Re-Pricing of Notes Sample Clauses

Re-Pricing of Notes. (a) The Issuer, with the consent of the Portfolio Manager and the Retention Holder, may reduce the spread over the Reference Rate applicable with respect to any Class of Re-Pricing Eligible Notes (any such reduction with respect to any such Class of Notes, a “Re-Pricing” and any Class of Re-Pricing Eligible Notes to be subject to a Re-Pricing, a “Re-Priced Class”) on any Business Day after the Non-Call Period; provided that, the Issuer shall not effect any Re-Pricing unless each condition specified in this Section 9.8 is satisfied with respect thereto.
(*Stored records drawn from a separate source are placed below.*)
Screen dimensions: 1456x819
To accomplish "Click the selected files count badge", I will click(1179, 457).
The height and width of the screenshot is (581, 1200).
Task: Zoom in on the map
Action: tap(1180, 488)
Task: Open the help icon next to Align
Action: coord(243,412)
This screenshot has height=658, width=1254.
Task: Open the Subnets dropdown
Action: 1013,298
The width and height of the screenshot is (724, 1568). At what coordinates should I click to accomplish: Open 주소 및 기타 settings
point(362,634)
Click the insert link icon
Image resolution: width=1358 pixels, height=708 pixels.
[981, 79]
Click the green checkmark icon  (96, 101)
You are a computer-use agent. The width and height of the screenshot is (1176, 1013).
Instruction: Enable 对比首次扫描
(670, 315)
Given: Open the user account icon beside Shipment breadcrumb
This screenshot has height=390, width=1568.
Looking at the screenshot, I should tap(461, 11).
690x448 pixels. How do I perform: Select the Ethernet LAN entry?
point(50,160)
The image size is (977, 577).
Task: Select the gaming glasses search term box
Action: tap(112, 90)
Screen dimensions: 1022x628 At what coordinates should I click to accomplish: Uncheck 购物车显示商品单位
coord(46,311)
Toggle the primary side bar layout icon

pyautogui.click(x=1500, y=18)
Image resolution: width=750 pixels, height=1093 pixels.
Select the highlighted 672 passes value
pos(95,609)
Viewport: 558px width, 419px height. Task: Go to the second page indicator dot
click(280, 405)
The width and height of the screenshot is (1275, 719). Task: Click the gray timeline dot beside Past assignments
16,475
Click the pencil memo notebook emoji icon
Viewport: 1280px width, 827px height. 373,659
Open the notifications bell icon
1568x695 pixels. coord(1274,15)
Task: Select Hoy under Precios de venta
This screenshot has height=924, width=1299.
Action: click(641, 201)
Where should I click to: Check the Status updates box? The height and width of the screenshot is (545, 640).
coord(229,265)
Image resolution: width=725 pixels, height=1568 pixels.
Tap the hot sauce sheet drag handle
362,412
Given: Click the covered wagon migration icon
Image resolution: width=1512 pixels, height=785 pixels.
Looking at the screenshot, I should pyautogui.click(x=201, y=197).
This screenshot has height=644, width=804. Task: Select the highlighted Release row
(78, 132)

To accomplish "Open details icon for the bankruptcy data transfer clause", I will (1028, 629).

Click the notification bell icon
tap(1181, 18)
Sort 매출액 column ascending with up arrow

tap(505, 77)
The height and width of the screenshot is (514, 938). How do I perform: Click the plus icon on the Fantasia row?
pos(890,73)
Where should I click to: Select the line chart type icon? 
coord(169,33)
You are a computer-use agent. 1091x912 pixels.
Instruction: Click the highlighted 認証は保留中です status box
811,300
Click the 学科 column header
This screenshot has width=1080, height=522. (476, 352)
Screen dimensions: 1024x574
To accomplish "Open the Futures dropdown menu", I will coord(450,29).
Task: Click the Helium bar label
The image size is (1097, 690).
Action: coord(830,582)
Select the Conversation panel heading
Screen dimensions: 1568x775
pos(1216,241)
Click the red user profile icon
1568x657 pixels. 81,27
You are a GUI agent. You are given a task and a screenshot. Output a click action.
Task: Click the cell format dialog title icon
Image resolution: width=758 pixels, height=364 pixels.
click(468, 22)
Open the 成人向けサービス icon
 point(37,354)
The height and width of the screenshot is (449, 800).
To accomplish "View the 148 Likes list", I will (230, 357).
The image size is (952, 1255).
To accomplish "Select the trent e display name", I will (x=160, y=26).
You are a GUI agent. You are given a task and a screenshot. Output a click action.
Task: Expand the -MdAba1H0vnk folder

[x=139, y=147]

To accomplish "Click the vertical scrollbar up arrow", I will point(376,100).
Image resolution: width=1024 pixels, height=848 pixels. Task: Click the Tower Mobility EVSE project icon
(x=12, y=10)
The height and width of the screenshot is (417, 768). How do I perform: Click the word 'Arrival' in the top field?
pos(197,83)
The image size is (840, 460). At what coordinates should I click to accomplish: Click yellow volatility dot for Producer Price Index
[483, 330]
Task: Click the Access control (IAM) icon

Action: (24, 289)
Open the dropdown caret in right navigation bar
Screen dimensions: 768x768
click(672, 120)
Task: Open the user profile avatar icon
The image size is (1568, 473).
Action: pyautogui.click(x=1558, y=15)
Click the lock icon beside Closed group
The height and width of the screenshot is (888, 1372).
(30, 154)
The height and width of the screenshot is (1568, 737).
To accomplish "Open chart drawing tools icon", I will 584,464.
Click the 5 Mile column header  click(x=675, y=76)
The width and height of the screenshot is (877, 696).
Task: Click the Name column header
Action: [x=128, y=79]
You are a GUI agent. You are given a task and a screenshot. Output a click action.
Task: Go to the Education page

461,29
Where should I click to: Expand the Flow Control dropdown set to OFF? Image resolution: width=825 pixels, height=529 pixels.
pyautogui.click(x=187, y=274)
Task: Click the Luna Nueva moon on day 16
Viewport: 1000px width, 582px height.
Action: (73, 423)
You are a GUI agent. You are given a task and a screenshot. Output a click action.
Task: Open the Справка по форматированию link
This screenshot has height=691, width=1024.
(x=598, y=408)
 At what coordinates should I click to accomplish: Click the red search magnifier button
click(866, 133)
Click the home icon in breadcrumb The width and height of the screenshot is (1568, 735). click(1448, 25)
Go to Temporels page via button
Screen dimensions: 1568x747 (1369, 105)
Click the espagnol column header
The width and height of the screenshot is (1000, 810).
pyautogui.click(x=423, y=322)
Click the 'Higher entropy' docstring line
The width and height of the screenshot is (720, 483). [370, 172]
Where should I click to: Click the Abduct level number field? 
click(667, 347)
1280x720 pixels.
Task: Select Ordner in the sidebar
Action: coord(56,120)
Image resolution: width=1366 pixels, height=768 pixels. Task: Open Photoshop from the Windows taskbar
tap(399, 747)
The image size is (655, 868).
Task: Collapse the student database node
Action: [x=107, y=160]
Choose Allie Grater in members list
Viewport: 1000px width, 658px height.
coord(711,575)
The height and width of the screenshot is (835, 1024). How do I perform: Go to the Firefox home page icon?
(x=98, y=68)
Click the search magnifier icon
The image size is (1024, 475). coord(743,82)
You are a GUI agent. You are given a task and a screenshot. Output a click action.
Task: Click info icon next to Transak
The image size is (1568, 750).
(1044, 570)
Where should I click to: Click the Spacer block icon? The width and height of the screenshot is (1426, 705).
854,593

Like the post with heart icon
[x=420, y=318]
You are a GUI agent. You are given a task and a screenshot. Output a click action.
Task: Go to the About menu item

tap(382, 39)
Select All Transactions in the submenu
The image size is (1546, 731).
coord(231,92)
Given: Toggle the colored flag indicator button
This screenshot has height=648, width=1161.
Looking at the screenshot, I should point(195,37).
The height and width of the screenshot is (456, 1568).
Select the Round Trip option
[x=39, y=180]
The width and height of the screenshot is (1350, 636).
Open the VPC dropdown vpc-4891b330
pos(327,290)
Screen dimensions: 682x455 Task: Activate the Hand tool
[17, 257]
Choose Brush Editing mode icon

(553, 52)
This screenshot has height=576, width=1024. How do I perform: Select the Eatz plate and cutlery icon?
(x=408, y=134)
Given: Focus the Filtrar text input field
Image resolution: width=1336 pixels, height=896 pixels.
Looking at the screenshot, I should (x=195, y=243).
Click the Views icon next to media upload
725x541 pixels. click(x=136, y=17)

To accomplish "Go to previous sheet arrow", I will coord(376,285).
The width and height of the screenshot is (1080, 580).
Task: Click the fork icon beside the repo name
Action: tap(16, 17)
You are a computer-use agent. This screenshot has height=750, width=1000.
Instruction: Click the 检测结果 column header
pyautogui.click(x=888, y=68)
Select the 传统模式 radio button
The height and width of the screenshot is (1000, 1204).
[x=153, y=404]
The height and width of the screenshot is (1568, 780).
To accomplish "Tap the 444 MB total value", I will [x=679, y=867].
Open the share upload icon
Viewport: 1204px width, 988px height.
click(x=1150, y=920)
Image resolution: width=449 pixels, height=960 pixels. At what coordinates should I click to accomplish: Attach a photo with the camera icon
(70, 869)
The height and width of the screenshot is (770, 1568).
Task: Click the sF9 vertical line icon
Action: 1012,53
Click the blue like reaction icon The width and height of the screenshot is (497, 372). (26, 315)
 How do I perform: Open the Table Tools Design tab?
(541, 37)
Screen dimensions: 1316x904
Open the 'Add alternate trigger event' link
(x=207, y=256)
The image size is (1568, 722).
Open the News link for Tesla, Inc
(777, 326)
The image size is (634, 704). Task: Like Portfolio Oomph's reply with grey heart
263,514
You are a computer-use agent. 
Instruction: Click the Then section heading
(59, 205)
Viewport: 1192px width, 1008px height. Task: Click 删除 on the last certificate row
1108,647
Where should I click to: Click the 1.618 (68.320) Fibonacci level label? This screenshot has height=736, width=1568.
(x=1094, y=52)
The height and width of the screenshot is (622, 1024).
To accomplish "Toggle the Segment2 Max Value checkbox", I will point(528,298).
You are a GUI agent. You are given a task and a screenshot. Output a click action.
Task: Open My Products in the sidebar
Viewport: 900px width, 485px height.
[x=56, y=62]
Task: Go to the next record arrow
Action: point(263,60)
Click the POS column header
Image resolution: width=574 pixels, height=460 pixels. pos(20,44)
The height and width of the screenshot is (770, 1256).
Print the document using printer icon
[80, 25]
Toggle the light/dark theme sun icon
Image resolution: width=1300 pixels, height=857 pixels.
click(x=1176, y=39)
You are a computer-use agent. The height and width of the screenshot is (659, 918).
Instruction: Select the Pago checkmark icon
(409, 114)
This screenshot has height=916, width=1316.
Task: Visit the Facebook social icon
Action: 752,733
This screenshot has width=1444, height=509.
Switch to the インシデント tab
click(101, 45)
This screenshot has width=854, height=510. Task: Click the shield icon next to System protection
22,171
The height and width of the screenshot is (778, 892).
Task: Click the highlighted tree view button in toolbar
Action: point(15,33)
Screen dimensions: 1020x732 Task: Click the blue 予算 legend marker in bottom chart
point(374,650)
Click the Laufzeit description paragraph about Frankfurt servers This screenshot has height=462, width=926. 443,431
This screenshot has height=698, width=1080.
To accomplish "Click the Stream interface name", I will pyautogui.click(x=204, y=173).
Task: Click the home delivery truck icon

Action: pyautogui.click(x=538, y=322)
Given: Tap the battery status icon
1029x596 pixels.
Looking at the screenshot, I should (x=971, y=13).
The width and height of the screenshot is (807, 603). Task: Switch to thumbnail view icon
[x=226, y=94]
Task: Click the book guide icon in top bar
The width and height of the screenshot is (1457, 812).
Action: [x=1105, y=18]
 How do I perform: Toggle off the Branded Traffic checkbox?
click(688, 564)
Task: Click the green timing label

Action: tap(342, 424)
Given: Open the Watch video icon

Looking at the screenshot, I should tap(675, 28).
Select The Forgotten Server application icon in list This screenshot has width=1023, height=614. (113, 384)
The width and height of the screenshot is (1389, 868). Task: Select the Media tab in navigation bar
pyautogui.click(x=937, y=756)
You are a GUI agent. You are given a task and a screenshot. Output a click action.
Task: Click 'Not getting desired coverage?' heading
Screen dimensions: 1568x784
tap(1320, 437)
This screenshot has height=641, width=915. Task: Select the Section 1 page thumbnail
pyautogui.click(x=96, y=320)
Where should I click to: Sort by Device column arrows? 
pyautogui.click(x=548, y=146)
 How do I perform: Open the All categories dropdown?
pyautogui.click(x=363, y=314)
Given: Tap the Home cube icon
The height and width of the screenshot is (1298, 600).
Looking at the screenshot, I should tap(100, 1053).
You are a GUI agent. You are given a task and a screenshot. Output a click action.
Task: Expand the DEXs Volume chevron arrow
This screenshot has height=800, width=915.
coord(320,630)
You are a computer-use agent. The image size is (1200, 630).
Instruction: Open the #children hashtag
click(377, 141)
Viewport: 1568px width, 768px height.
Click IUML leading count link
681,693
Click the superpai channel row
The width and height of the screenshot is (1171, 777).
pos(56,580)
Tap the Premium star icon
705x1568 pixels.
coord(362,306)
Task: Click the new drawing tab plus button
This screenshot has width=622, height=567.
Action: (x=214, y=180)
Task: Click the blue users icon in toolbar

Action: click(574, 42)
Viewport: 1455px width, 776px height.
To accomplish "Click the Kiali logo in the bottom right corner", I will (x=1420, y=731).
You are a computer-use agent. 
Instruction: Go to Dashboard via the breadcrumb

For the avoidance of doubt, no terms of any Re-Pricing Eligible Notes other than the Interest Rate applicable thereto may be modified or supplemented in connection with a Re-Pricing; provided that in connection with any Re-Pricing, (x) the Non-Call Period with respect to such Re-Priced Class may, with the consent of the Issuer, be extended and/or (y) the definition ofRedemption Price” may be revised, with the written consent of the Issuer, to reflect any agreed upon make-whole payments for the applicable Re-Priced Class. In connection with any Re-Pricing, the Issuer may engage a broker-dealer (the “Re-Pricing Intermediary”) upon the recommendation and subject to the approval of the Issuer and such Re-Pricing Intermediary shall assist the Issuer in effecting the Re-Pricing.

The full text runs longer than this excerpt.